- Native to: Papua New Guinea
- Region: Sandaun Province
- Native speakers: 2,100 (2003)
- Language family: Border Bewani RangePoal RiverPagi; ; ;
- Dialects: Bewani (Western); Imbinis (Eastern); Bembi; Eastern Pagi & Western Pagi; Pagei;

Language codes
- ISO 639-3: pgi
- Glottolog: pagi1244
- ELP: Pagi

= Pagi language =

Papuan language

Pagi, or Bembi, is a Papuan language spoken by 2,000 people in five villages in Sandaun Province and in Vanimo District of Papua New Guinea, near the border with Indonesian Papua.

==Overview==
The name "Bewani" attributes to the mountains that form a boundary between Vanimo and Amanab Districts.

The Imbinis dialect of Pagi is spoken in Imbinis and Imbio villages.

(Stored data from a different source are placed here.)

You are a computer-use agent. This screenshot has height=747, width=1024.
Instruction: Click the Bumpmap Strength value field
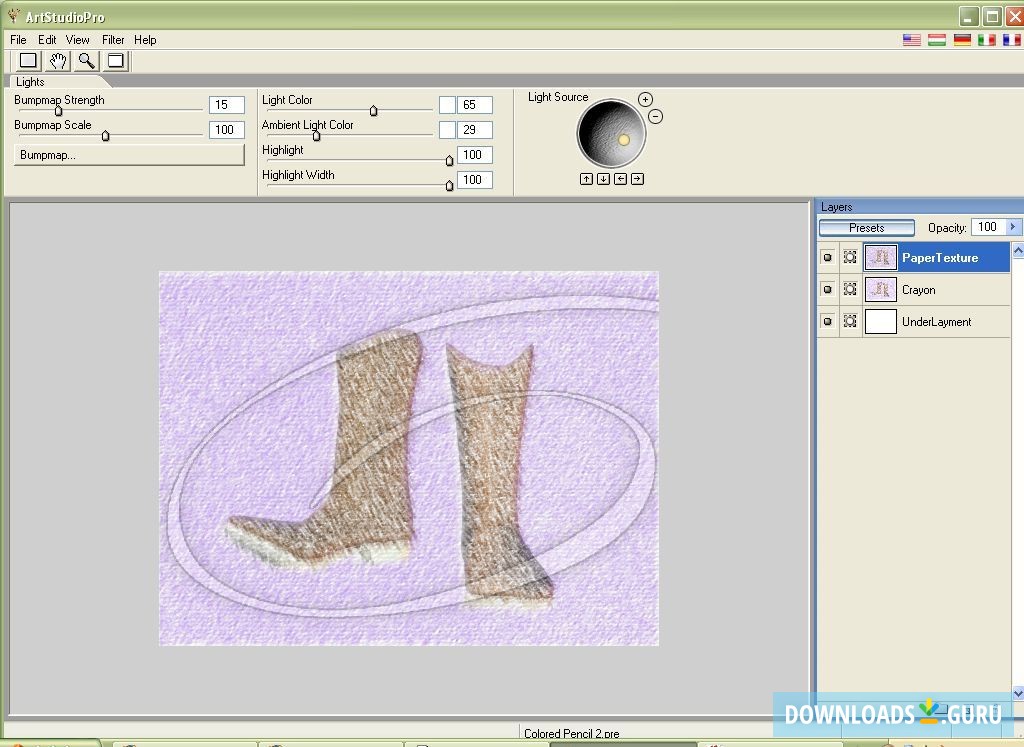(226, 105)
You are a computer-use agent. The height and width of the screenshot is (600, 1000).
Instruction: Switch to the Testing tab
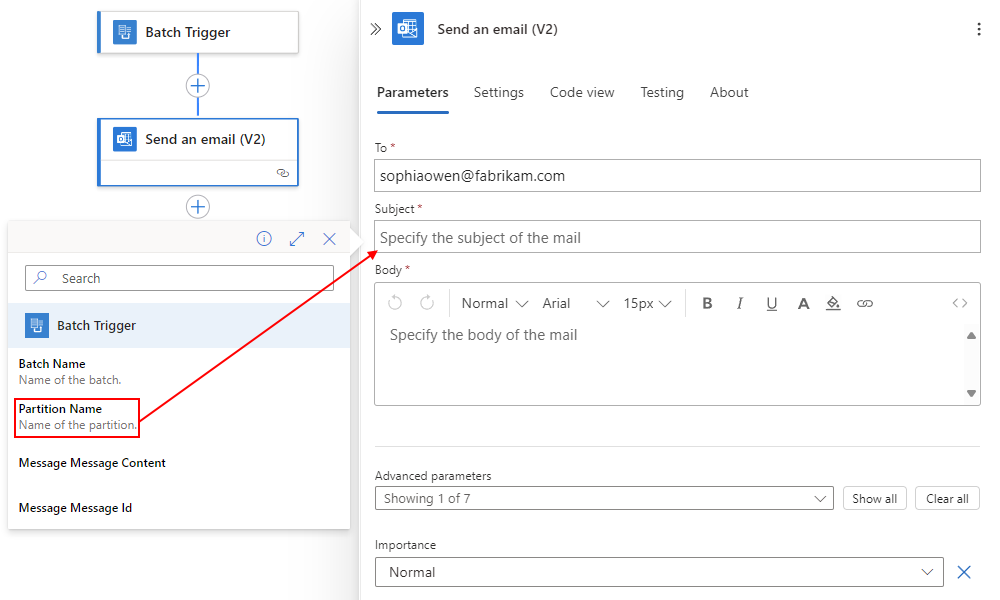point(662,92)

Neighboring languages include Ainbai and Kilmeri, also Border languages belonging to the Bewani branch.

==Usage==
Pagi is spoken near Bewani Station, Idoli, and Amoi villages in Bewani-Wutung Onei Rural LLG. Tok Pisin is generally used by the government officials and in families where husband and wife belong to communities speaking different indigenous languages. The region is also influenced by English, which is the main language used in schools of the region, accompanied occasionally by Tok Pisin.